After a big race, your training possibilities are endless! During this time away from competition, we can work on becoming a well-rounded athlete, not just focusing on running. Now is the optimal opportunity to concentrate on those HIIT exercises you shied away from before the race.

In the off-season, the most beneficial cross-training for runners is to participate in activities that are similar to running. Activities such as cross-country skiing, snowshoeing, and hiking are very effective at achieving this.

Bootcamp and circuit-style fitness classes are excellent choices if you’re looking for an exercise regimen that has been pre-planned.

If not, come up with a workout routine that involves activities that increase your heart rate. If you’re looking for exercise options, be sure to look at our single workouts in the app that are terrific for cross-training for runners.

How Much Should You Cross Train

How often and how long runners should do cross training, known as training volume, is an issue that needs to be considered.

Depending on the degree of your physical fitness, aims, chance of injury, and hobbies, your exercise regimen should incorporate cross-training exercises anywhere from a single, one-off workout to a weekly routine of 1-3 times.

Those who are more vulnerable to injury, just beginning running, or coming back after a long pause should focus more on cross-training than experienced runners who have shown they can handle higher numbers of miles in a week.

Cross-training exercises are usually utilized as an alternative to lower-intensity recovery runs, after completing long runs, tempo runs, races, or other difficult tasks. The length and intensity of your cross-training workout should be similar to a typical, easy to moderate run.

As an example, if your normal running routine is 5-6 miles at 10 minutes per mile, then a comparable cross-training activity would be aqua jogging, spinning, swimming, etc. for 45-60 minutes at a similar intensity or heart rate.

Cross-Training Tips for Runners

Pick an activity you enjoy. If you are starting out with cross-training, the thought of going to the gym and using the elliptical or stair master may not be your idea of fun, but if you find an activity that you like, you will have an enjoyable experience, much like running.

The more enjoyment you experience, the more you will value your days of doing different kinds of exercise.

Choose wisely. If you are easily injured or have aches and pains, it is essential that you pick a form of cross-training that reduces the chance of further harm.

For instance, if you have a track record of stress fractures, opt for low-impact activities such as swimming or pool running, if you can.

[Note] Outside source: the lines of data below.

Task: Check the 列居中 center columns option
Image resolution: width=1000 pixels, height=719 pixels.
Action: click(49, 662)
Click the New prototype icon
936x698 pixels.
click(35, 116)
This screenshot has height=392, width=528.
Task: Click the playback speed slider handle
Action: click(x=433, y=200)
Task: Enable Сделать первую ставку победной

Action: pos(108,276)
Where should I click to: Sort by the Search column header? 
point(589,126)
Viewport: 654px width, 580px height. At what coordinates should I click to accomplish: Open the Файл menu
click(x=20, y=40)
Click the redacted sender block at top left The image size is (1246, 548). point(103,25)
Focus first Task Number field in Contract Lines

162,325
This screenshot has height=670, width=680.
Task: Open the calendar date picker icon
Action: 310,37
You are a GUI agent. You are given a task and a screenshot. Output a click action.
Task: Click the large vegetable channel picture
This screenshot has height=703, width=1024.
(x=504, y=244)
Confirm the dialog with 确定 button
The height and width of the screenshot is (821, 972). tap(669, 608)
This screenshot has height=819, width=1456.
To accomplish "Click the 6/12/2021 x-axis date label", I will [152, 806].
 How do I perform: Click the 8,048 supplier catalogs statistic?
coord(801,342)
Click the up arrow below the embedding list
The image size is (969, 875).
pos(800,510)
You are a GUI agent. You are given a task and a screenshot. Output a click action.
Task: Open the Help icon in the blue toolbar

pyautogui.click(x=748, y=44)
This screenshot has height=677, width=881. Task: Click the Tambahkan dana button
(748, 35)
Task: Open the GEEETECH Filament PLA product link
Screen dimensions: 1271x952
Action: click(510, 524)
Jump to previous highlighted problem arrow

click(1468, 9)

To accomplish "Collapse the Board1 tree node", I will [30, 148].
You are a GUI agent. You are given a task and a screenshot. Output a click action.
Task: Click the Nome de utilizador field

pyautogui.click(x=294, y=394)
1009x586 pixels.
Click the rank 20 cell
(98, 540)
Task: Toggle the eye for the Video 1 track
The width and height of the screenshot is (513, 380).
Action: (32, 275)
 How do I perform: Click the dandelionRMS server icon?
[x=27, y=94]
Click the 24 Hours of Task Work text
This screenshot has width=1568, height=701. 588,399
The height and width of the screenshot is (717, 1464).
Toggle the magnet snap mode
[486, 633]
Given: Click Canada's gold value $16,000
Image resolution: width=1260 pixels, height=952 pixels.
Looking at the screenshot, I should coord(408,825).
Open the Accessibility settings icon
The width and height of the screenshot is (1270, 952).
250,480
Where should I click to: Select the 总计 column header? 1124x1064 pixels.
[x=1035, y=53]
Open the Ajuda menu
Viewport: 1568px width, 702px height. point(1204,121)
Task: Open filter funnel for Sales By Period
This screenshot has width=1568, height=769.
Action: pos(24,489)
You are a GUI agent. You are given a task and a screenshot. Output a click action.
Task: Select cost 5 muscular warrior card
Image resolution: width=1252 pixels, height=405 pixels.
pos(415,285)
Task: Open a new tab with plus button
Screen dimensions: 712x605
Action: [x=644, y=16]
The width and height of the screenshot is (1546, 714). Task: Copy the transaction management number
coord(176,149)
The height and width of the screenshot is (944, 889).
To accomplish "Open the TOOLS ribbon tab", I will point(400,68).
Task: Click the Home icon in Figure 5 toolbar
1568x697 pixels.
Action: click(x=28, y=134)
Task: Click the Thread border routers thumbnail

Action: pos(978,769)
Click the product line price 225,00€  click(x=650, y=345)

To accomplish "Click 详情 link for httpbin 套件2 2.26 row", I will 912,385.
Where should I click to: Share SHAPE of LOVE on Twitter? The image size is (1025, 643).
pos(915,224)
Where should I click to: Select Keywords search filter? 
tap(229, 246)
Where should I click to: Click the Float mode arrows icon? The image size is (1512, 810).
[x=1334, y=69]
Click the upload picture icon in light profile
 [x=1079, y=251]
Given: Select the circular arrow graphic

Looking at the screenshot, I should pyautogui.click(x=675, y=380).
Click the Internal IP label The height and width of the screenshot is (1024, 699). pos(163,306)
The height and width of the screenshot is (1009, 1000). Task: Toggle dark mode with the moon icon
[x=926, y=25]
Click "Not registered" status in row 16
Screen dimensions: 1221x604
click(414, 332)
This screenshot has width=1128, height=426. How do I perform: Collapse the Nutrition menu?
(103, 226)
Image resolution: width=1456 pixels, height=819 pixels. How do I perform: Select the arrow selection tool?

If you are prone to IT band syndrome, it is advised that you stay away from exercises that are comparable to running, like aqua jogging or using the elliptical machine.

Mix it up. The same way running is likely to cause injuries because of the repeated movements, engaging in one type of cross-training too much can also result in overuse injuries.

If you’re doing cross training multiple times per week, attempt to switch up the activity each day. Think about taking a Zumba class one day, going on a hike with your pup another, and attending a spin session on the third.

Keep the goals in mind. It is essential to bear in mind that the main purpose of cross training for the majority of runners is to lessen the danger of injury, so it is important to think about the potential for getting hurt with the activity that you are undertaking.

Exercise caution when trying activities such as rollerblading or downhill skiing if you are not used to them. Falls can result in severe harm that can impede your progress in your training.

Make it social. If you’re attracted to running due to its social aspect, ask your running buddies to accompany you during your cross-training exercises.

You can have a lot of fun doing cross-training activities with other people, and this can really make the exercise more enjoyable than running alone.